___ Extrait du document ___
Purge est un roman de Sofi Oksanen paru aux éditions Stock dans la collection Cosmopolite en août 2010 (400 pages, 21,50 €, ISBN 978-2-234-06240-5). Puhditus (2008) est traduit du finnois par Sébastien Cagnoli.
Sofi Oksanen est née le 7 janvier 1977 à Jyväskylä (dans le sud de la Finlande) d'une mère estonienne et d'un père finlandais. Elle a étudié dans les université de Jyväskylä et de Helsinki puis s'est tournée vers la dramaturgie à l'Académie de théâtre de Helsinki.
2003 : Stalinin lehmät (Les vaches de Staline), premier roman.
2005 : Baby Jane, deuxième roman.
2007 : Puhditus (Purge), première pièce de théâtre (qui inspirera le roman).
2008 : High heels society, deuxième pièce de théâtre.
2008 : Puhdistus (Purge), troisième roman qui est classé premier sur les listes de vente en Finlande et reçoit le Prix Finlandia, le Prix Waltari, le Prix de l'Union des écrivains finlandais, le Prix du Grand club du livre finlandais en 2008 puis le Prix Runeberg, le Prix Kalevi Jäntti en 2009 et le Grand Prix de littérature du Conseil nordique en 2010.
2009 : Kaiken takana oli pelko (Derrière tout cela était la peur), avec Imbi Paju, recueil d'articles sur l'histoire de l'Estonie pendant l'occupation soviétique.
2010 : Purge paraît en français et reçoit le Prix Fnac en août puis le Prix Fémina étranger en novembre.
___ Données fournies ___
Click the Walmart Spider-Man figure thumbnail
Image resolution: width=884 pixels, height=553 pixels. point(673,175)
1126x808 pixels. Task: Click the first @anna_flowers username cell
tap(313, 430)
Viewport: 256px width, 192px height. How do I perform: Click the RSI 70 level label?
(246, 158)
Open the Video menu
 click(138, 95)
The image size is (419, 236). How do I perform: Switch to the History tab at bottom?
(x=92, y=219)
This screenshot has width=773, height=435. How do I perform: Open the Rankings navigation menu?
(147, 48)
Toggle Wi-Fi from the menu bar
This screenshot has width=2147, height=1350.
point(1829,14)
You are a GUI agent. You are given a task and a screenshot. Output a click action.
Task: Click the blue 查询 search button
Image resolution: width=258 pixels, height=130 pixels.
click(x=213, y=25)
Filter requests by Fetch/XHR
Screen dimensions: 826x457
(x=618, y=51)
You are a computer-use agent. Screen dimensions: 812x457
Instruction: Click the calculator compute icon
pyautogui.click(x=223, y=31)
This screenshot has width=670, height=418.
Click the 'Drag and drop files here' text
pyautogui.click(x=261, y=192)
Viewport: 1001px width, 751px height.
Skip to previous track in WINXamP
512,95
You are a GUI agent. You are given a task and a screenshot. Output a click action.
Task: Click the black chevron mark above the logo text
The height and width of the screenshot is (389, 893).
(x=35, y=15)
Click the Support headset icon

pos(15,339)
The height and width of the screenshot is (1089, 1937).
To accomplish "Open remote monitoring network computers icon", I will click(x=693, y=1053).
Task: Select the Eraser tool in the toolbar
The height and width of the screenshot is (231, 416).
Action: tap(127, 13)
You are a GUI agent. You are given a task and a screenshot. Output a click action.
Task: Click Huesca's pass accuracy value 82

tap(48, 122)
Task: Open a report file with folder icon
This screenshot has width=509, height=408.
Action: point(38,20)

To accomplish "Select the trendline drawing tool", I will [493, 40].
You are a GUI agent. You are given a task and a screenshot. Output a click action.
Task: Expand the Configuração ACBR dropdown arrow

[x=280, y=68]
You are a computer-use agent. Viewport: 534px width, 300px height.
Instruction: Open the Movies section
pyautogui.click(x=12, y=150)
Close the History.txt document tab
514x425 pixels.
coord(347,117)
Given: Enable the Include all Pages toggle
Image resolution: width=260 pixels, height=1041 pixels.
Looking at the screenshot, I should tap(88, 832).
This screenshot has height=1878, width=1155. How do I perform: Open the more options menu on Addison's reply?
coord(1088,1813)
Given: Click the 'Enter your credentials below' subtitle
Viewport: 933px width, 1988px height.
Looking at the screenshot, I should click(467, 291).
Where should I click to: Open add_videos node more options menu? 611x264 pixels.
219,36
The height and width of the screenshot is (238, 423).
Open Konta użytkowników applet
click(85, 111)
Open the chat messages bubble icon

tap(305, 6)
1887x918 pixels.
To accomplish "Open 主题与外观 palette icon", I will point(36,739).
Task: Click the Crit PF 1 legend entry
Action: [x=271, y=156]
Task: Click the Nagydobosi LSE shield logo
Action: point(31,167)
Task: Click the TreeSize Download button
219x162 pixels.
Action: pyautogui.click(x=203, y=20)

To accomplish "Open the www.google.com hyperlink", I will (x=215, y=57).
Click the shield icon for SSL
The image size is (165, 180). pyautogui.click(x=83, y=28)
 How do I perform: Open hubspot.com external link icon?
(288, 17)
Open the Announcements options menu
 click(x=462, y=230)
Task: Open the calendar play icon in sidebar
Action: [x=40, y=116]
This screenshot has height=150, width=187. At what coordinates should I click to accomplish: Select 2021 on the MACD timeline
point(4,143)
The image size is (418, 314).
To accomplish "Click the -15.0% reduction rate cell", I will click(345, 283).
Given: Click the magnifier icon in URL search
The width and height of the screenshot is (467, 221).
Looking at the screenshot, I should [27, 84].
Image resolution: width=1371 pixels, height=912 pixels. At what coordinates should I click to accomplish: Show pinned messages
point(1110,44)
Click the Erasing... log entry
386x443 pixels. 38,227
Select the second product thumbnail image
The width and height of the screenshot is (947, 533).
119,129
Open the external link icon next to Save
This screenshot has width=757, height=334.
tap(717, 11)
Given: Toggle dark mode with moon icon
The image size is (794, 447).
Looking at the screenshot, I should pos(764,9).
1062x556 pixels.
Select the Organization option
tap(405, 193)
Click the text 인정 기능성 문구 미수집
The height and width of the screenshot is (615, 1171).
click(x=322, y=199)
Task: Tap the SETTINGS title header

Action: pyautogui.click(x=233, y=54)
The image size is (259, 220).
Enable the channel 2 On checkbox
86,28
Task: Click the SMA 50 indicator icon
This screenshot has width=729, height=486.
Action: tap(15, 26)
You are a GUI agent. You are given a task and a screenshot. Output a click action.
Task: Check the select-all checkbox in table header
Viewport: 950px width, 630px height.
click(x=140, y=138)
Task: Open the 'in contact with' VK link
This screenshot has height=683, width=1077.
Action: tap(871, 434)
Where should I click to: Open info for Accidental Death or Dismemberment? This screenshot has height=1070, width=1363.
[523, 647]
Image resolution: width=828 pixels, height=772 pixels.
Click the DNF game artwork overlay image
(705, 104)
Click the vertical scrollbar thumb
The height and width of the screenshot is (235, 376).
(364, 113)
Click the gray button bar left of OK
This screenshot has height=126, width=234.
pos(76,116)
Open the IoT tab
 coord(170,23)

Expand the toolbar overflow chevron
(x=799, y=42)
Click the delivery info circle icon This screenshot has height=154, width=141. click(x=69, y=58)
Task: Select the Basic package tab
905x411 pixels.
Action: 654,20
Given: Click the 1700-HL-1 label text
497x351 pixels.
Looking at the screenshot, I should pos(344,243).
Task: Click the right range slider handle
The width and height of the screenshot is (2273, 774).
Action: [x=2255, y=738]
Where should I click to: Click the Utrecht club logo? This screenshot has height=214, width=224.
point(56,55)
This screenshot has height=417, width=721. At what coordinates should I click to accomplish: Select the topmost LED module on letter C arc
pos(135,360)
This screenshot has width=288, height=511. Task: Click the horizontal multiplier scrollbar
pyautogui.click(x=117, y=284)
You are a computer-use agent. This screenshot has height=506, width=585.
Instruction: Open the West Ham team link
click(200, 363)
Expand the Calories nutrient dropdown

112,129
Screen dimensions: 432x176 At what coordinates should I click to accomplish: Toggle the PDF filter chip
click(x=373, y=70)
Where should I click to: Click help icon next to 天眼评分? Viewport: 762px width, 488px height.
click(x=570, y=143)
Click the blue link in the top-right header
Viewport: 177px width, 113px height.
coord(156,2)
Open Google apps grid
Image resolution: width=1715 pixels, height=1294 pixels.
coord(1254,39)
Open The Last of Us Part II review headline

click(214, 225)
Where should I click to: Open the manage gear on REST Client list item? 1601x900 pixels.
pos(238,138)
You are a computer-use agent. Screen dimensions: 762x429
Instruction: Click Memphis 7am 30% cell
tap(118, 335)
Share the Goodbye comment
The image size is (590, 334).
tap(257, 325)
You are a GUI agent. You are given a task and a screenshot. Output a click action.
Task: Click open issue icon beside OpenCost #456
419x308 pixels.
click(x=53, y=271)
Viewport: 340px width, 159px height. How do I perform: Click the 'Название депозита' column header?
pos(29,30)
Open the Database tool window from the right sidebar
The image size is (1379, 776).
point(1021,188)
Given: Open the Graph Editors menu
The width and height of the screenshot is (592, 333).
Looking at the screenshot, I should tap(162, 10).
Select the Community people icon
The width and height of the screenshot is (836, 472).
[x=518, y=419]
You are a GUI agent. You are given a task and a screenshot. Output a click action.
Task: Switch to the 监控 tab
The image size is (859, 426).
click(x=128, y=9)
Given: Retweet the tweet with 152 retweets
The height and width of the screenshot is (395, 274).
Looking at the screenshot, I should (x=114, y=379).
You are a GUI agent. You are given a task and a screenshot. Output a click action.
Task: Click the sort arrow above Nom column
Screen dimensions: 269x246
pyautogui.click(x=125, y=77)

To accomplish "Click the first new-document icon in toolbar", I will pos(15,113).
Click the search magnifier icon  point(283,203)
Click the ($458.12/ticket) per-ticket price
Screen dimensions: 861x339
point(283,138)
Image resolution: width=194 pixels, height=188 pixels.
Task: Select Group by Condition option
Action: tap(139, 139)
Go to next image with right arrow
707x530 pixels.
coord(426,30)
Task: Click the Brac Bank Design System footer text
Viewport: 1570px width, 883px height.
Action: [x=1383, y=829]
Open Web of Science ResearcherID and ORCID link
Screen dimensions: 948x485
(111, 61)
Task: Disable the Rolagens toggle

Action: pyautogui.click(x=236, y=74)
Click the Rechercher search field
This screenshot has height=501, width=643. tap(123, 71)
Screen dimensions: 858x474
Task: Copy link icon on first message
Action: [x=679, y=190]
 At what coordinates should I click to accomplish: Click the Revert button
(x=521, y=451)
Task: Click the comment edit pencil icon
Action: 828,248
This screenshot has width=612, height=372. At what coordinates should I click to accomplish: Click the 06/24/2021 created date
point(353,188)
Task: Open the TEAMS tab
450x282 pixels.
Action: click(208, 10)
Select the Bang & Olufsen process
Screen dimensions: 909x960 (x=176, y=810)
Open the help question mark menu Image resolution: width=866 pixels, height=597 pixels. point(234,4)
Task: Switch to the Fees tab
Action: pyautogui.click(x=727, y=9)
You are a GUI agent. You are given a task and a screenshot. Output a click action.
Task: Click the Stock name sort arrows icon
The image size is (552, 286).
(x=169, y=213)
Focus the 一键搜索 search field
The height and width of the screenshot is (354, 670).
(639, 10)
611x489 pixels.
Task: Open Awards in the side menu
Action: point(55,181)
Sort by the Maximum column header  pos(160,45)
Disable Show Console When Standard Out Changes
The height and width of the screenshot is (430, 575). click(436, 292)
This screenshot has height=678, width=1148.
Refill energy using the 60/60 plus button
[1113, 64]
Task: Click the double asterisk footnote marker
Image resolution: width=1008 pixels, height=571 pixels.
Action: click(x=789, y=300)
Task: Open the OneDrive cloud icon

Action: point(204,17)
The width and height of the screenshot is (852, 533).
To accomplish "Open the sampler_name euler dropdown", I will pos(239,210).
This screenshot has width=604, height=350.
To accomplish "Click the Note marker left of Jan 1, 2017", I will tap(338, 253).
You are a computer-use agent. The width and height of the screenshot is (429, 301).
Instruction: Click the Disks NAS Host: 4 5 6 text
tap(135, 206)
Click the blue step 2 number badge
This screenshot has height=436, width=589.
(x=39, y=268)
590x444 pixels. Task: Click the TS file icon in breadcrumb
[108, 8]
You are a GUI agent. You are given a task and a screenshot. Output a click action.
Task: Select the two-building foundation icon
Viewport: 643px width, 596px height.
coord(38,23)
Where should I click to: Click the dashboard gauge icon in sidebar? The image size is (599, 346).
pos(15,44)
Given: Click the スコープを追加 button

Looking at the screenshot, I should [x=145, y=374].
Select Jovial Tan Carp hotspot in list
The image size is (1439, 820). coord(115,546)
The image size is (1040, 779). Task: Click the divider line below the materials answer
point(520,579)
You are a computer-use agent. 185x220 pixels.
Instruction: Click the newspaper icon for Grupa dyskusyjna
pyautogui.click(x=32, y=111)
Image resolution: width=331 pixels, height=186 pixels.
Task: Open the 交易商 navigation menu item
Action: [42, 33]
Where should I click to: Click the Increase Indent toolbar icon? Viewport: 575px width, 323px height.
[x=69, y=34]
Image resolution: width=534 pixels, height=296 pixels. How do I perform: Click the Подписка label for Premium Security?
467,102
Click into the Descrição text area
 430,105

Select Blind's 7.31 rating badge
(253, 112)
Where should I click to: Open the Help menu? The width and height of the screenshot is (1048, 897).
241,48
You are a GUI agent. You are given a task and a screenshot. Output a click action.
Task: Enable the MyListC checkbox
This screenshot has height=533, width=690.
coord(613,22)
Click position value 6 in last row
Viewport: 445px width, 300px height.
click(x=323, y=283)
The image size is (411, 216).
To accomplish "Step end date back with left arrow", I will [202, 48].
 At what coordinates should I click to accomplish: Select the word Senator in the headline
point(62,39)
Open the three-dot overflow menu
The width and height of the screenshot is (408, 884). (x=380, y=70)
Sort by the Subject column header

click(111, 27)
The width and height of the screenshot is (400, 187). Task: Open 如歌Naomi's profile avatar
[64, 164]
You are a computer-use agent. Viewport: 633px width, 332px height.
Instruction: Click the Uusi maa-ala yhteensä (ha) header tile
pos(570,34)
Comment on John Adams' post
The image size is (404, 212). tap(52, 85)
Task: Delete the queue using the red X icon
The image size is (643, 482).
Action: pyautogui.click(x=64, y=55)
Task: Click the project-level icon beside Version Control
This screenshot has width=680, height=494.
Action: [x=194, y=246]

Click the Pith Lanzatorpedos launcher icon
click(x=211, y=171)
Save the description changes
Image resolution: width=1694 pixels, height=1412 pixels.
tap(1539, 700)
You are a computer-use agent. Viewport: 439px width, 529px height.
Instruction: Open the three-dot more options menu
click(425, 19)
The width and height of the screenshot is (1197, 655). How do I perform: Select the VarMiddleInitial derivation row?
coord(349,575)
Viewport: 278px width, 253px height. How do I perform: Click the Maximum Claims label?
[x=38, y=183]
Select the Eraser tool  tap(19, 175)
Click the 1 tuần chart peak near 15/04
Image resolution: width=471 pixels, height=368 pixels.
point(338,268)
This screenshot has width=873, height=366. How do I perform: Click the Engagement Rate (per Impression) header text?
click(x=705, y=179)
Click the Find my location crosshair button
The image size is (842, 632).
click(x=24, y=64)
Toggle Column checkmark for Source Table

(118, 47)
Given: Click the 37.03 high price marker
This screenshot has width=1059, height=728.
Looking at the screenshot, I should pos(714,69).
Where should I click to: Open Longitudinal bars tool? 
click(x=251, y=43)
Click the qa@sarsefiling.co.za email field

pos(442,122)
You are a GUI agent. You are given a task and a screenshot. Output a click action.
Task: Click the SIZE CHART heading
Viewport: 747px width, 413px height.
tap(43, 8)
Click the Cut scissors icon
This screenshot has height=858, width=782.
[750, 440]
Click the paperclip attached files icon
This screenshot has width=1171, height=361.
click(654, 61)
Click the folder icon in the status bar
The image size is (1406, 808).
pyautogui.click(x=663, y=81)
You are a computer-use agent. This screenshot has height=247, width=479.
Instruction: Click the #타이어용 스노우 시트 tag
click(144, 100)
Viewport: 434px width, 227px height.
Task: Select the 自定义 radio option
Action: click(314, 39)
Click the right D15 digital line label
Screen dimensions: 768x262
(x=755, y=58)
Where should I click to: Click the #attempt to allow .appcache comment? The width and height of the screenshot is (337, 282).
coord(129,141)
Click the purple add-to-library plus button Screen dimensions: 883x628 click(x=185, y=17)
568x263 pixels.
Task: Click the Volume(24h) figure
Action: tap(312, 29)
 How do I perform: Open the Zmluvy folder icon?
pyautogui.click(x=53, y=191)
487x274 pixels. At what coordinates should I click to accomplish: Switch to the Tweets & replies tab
___
Consigne: Poursuivez le texte consacré à Sofi Oksanen et à son roman Purge en reprenant juste après sa dernière phrase.

Réponse attendue:
Plus d'infos sur le site officiel de Sofi Oksanen.
Purge est le premier roman de la rentrée littéraire que je lis non pas parce que je l'ai reçu mais parce que je l'avais repéré avec son Prix Fnac. Vu les prix qu'il a reçus et ce que j'ai lu, j'en attends quand même beaucoup et j'espère ne pas être déçue.
1992, Estonie occidentale.
Un matin, la vieille Aliide Truu trouve devant sa maison Zara, une jeune femme loqueteuse. Pressée par le temps, Zara raconte : elle vient de Vladivostok (elle est donc Russe mais parle estonien), elle a fui mais elle est poursuivie par Pacha, un mari auquel elle veut absolument échapper. Elle a été élevée par sa mère et sa grand-mère, toutes deux Estoniennes. « Zara, rappelle-toi. Tu n'es pas une Russe, tu es une Estonienne. » (la grand-mère, page 116). Mais Zara ne raconte pas tout à Aliide...
De son côté, veuve de Martin Truu, Aliide vit seule puisque leur fille unique, Talvi, a épousé un Finlandais et vit en Finlande, et elle cache un lourd secret.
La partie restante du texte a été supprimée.